Rewrite the lines from the one containing "Expand 取引商品 submenu" through the one containing "I will 618,20.", replacing "Select" with "Choose" and leaving everything else unchanged. Return only those lines.

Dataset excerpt
-- -- --
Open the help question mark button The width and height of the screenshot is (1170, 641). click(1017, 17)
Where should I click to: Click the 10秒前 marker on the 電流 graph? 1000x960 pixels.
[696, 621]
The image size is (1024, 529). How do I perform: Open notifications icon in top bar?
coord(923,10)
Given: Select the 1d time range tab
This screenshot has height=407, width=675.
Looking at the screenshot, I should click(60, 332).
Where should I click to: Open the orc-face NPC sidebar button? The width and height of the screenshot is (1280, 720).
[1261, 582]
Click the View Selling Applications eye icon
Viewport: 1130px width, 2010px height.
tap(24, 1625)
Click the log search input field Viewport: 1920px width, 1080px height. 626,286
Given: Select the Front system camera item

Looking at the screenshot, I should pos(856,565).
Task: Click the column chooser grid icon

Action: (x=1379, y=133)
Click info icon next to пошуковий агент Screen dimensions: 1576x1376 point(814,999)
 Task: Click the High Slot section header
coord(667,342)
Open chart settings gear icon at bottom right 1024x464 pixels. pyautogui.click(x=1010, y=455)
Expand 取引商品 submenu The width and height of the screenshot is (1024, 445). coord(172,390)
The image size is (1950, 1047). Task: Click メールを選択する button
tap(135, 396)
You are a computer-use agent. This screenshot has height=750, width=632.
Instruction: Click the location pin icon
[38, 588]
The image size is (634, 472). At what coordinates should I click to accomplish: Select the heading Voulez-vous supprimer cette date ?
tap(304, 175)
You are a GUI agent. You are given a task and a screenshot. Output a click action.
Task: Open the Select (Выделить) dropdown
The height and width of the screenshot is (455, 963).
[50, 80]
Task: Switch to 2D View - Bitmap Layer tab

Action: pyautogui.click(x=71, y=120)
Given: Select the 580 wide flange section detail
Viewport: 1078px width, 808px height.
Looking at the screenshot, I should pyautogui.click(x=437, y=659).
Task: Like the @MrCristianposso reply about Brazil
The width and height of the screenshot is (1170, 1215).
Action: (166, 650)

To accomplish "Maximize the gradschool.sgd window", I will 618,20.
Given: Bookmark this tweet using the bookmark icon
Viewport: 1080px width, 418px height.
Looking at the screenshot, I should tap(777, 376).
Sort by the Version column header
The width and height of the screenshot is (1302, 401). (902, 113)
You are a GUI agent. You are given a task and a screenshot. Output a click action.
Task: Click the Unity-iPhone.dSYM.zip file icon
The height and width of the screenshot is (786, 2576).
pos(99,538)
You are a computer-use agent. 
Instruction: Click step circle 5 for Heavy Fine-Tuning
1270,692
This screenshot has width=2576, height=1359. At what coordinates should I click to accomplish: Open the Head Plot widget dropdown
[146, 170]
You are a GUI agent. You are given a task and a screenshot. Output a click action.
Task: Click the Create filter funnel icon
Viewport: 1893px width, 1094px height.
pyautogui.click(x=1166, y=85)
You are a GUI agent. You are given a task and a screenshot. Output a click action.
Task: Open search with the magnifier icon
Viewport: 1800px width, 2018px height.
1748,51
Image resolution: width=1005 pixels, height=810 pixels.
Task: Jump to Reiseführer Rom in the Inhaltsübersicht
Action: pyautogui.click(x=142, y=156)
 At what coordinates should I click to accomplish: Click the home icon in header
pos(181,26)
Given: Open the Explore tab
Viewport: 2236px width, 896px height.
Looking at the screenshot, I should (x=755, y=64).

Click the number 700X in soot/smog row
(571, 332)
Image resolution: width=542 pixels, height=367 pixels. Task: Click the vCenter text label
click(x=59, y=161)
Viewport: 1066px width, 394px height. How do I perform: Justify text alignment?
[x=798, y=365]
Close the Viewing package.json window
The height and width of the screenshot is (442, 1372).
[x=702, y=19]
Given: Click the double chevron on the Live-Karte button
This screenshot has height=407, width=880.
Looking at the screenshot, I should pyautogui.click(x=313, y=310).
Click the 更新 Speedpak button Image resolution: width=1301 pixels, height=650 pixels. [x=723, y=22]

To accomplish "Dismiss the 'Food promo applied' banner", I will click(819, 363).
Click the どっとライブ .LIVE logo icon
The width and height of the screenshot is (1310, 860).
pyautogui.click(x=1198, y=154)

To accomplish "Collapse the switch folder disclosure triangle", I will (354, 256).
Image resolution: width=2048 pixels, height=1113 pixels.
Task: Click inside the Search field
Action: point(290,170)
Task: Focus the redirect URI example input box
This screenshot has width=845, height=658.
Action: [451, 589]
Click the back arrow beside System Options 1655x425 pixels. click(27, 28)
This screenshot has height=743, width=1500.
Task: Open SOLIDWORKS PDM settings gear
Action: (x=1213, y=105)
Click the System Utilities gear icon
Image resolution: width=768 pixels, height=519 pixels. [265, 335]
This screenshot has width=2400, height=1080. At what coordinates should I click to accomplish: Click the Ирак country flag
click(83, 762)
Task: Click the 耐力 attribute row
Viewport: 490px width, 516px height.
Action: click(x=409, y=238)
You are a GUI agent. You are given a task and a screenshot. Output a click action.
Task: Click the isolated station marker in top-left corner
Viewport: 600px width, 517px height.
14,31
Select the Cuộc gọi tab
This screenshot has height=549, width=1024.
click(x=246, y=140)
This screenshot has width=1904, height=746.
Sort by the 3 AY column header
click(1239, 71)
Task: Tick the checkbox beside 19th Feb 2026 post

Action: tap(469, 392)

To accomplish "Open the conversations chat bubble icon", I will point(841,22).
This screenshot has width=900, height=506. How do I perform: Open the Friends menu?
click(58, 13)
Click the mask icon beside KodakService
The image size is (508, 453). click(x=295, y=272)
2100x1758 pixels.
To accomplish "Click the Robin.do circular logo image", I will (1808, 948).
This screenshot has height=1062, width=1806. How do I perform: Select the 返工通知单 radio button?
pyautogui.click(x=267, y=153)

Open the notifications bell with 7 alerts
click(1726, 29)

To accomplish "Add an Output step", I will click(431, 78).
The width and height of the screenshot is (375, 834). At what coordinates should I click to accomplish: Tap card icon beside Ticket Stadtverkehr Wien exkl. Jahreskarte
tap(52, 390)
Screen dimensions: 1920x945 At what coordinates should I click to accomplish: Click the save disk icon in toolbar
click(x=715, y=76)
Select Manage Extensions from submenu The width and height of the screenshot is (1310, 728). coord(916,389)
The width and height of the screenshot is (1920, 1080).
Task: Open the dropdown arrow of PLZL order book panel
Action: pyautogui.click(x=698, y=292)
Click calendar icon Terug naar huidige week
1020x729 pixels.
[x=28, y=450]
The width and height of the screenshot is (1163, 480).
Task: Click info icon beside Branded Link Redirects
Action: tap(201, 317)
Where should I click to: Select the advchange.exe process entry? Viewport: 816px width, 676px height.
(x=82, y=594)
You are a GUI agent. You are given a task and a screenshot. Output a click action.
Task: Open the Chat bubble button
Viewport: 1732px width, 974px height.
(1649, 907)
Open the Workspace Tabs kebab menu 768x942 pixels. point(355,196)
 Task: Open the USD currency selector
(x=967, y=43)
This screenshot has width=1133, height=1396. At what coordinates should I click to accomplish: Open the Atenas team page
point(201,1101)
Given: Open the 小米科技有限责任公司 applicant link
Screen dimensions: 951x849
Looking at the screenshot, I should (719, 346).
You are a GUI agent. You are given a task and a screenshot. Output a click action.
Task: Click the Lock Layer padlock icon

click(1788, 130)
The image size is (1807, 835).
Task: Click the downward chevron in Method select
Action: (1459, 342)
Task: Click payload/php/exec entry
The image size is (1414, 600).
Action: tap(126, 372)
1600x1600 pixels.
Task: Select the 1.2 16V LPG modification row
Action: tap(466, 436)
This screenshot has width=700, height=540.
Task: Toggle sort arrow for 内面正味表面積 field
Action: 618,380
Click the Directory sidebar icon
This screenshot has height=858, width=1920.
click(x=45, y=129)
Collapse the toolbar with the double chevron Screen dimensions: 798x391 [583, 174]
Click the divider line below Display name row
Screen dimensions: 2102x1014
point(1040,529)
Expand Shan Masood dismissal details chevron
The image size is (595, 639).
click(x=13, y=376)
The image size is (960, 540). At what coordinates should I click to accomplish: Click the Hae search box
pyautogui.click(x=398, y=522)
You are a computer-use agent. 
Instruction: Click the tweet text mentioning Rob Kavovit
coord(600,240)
-- -- --
• **The result**:
Expand 取引商品 submenu The width and height of the screenshot is (1024, 445). coord(172,390)
The image size is (1950, 1047). Task: Click メールを選択する button
tap(135, 396)
You are a computer-use agent. This screenshot has height=750, width=632.
Instruction: Click the location pin icon
[38, 588]
The image size is (634, 472). At what coordinates should I click to accomplish: Choose the heading Voulez-vous supprimer cette date ?
tap(304, 175)
You are a GUI agent. You are given a task and a screenshot. Output a click action.
Task: Open the Choose (Выделить) dropdown
The height and width of the screenshot is (455, 963).
[50, 80]
Task: Switch to 2D View - Bitmap Layer tab

Action: pyautogui.click(x=71, y=120)
Given: Choose the 580 wide flange section detail
Viewport: 1078px width, 808px height.
Looking at the screenshot, I should pyautogui.click(x=437, y=659).
Task: Like the @MrCristianposso reply about Brazil
The width and height of the screenshot is (1170, 1215).
Action: (166, 650)

To accomplish "Maximize the gradschool.sgd window", I will 618,20.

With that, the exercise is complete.